Coast Cooking

Try shrimp with yellow squash

Shrimp and yellow squash with peas and cornbread.
Shrimp and yellow squash with peas and cornbread. Special to the Sun Herald

Today is the last day, at least for a while, that I am blogging about shrimp.

I hope you are visiting your local fish seller, or perhaps a local harbor where you can buy directly off a shrimp boat, but whatever your source (as long as it is fresh), fresh caught shrimp is a luxury that most people in other parts of the nation would be jubilant over if they had the chance.

Recently I have seen large shrimp, 16-20 count, for around $5 a pound. Take advantage of it.

Here is one last recipe I hope you will give a try. It is as old-school as you can get.

I bet you won’t find this recipe on any local restaurant menu.

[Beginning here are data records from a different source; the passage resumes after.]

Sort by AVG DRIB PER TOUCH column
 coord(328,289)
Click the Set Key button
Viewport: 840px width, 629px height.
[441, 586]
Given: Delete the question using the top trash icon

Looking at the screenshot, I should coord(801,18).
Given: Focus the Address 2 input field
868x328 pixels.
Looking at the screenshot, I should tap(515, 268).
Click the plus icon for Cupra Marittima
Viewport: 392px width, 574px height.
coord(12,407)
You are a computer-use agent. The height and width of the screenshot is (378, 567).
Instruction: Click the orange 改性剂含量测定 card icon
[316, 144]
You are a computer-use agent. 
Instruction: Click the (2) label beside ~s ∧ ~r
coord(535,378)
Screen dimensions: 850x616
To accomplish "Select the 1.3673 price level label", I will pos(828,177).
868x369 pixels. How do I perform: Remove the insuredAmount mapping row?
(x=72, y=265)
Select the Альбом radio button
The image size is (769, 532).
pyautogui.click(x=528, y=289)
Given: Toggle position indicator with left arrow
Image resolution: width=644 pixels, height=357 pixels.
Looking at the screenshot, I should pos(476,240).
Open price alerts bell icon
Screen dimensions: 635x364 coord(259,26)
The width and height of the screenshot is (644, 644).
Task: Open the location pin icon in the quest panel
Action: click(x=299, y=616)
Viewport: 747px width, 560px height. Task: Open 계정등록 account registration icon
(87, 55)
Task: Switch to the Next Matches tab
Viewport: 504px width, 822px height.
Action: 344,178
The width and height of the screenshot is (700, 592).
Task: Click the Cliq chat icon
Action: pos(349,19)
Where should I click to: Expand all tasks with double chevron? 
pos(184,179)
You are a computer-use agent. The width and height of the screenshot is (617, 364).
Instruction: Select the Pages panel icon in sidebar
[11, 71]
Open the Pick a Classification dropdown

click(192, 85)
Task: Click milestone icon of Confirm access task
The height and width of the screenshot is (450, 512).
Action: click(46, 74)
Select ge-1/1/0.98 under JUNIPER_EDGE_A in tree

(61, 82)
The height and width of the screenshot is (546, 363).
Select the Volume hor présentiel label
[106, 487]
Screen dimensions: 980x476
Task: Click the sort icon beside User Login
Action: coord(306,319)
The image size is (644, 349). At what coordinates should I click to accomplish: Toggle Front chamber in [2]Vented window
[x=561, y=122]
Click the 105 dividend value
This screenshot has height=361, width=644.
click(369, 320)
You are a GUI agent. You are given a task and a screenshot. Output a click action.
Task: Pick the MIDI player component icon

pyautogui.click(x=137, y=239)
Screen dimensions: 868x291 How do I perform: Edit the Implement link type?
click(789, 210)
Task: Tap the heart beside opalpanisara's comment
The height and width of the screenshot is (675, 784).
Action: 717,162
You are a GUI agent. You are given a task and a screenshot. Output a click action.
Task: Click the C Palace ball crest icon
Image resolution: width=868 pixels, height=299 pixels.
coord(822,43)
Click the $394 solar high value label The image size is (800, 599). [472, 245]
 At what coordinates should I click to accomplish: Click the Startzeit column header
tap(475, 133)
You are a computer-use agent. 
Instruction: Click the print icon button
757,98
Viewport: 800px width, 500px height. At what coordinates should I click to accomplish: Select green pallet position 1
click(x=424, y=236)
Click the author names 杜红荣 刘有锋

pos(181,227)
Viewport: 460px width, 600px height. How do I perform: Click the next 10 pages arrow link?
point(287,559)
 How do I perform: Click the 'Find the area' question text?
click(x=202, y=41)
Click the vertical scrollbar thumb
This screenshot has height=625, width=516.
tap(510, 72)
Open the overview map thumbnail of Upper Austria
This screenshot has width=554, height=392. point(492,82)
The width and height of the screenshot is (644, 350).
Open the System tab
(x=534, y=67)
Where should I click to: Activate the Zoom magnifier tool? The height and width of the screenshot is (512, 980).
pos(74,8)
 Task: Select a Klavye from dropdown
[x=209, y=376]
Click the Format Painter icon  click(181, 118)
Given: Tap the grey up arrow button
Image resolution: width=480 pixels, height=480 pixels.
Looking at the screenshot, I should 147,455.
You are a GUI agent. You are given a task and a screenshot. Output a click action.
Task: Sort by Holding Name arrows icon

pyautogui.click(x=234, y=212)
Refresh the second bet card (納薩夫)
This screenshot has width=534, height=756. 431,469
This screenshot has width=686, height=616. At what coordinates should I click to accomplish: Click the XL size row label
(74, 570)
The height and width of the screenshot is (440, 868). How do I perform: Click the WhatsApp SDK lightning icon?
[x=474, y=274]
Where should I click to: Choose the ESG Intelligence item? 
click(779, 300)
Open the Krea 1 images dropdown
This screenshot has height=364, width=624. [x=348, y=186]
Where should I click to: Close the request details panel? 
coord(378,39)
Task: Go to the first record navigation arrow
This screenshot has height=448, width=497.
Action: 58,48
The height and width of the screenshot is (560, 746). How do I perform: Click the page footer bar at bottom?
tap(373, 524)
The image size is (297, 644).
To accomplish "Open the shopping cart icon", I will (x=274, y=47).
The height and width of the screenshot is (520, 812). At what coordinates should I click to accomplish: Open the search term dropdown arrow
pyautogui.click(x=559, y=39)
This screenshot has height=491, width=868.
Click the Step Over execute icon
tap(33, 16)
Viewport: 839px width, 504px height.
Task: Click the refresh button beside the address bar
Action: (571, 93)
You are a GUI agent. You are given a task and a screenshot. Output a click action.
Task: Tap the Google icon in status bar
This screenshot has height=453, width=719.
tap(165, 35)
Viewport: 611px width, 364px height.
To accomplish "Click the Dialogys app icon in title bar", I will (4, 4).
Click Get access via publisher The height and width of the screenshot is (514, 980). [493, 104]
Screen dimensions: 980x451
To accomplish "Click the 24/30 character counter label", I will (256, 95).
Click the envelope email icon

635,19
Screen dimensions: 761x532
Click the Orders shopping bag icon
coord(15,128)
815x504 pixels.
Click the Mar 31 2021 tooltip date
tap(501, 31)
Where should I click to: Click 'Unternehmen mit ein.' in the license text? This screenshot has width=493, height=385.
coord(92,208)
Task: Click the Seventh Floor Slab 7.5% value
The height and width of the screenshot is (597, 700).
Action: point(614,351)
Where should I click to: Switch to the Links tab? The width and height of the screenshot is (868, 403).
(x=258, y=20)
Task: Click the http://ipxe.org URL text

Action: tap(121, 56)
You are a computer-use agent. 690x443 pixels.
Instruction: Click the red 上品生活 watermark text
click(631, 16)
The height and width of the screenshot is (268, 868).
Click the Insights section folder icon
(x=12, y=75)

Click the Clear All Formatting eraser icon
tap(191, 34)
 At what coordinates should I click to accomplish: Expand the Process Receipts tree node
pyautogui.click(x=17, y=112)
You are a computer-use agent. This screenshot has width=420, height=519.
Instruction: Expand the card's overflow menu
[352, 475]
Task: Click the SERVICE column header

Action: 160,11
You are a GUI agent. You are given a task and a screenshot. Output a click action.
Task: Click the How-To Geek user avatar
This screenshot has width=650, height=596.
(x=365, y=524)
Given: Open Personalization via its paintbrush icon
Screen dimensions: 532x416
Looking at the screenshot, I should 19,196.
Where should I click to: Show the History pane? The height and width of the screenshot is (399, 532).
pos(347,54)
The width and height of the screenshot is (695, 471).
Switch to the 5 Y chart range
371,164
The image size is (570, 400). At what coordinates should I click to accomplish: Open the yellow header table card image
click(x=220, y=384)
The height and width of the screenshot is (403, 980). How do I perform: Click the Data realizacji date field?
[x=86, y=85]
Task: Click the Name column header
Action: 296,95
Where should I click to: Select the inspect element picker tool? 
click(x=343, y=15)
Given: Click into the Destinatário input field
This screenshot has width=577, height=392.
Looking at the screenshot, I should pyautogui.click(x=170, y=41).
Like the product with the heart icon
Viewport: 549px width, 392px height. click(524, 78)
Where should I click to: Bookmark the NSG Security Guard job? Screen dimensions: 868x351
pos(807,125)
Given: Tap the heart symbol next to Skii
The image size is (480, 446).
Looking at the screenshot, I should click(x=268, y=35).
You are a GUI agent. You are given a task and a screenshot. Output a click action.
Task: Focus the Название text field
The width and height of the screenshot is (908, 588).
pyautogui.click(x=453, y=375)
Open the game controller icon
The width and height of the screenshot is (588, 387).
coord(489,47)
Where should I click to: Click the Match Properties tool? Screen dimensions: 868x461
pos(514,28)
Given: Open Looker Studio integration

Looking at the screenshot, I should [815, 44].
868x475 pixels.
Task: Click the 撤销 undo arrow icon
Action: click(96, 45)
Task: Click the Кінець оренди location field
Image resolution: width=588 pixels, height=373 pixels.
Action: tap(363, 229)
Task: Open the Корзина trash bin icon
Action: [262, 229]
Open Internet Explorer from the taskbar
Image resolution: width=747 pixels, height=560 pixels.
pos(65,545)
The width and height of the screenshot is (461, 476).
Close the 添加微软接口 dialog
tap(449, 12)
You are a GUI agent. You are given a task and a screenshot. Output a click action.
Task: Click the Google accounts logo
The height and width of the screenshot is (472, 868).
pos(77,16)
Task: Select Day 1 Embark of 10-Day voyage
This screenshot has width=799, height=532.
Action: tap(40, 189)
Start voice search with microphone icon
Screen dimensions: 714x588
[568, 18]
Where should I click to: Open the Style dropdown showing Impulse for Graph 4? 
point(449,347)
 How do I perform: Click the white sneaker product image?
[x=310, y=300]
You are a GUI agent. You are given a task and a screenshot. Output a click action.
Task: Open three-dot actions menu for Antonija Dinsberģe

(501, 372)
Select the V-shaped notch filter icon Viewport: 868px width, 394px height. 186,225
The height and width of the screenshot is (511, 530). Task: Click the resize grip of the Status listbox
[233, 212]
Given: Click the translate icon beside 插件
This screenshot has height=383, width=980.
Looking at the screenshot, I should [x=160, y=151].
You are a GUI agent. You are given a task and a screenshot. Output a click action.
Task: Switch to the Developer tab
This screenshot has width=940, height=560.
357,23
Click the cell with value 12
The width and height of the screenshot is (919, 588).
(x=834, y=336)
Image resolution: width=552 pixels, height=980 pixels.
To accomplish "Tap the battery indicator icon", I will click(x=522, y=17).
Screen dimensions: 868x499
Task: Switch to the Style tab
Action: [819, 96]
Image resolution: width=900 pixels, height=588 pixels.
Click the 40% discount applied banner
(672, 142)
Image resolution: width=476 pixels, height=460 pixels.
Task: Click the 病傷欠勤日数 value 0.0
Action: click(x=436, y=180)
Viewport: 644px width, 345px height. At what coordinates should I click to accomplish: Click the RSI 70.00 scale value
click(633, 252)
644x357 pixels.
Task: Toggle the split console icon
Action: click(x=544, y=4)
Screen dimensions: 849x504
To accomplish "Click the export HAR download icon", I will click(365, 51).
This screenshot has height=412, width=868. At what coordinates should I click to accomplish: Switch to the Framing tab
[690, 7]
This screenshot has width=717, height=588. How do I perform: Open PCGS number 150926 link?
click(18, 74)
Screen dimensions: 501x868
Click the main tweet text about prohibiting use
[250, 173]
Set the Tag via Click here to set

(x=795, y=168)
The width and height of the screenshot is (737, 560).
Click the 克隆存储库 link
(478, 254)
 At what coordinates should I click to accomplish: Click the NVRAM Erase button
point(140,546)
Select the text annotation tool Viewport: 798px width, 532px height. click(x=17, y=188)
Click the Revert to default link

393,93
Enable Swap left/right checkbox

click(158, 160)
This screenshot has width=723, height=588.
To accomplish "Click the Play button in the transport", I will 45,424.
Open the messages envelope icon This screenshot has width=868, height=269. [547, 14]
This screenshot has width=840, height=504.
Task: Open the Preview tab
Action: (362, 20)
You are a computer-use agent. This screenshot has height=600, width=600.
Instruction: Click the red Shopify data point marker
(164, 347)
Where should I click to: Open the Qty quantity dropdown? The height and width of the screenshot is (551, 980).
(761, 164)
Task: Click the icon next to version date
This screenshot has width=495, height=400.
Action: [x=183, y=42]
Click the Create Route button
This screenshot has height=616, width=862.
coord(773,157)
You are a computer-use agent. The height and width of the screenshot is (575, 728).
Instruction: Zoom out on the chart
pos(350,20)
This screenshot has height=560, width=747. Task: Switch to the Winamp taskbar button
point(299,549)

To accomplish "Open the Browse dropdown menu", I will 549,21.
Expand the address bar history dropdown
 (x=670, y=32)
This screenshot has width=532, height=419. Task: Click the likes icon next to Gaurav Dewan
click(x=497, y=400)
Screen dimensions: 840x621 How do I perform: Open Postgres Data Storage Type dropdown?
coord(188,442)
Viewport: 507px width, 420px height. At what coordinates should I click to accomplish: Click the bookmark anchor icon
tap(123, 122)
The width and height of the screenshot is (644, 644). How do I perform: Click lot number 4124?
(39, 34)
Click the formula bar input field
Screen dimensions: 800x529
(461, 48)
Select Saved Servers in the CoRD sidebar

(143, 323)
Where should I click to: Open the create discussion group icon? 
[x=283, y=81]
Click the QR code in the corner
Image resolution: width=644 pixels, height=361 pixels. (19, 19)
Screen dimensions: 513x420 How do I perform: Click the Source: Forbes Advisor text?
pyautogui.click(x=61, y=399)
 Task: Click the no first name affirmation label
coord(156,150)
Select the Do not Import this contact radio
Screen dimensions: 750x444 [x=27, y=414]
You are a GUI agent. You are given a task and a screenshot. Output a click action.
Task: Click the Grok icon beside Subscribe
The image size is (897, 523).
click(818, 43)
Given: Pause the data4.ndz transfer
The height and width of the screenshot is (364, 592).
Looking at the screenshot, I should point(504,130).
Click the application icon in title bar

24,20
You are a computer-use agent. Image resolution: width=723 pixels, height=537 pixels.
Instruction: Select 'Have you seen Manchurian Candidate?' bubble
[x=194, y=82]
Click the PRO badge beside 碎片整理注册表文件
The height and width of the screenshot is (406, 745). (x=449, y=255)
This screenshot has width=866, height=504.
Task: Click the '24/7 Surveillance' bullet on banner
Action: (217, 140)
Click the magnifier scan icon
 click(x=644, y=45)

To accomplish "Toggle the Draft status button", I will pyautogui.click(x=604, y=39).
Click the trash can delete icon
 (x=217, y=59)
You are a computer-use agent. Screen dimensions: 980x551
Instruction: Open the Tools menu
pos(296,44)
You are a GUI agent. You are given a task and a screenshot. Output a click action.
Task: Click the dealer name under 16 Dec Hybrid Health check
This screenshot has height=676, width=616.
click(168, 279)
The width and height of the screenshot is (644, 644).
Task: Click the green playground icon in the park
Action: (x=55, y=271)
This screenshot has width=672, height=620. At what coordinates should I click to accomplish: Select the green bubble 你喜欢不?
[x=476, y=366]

But it is delicious. It is shrimp and yellow squash, and it is a fantastic combination. All you have to do is add a little garlic and a bit of ham or bacon, and then serve with cornbread and peas.

My friend Malcolm White introduced me to this recipe, but he steadfastly stands by his guns and insists that there is no recipe. Just add the correct amount (your opinion) of each ingredient, cook gently and don’t forget to use local butter and don’t overcook the shrimp.

Remember a recipe is just a suggestion, so add and taste. Then adjust, taste and repeat as necessary. No foolin’.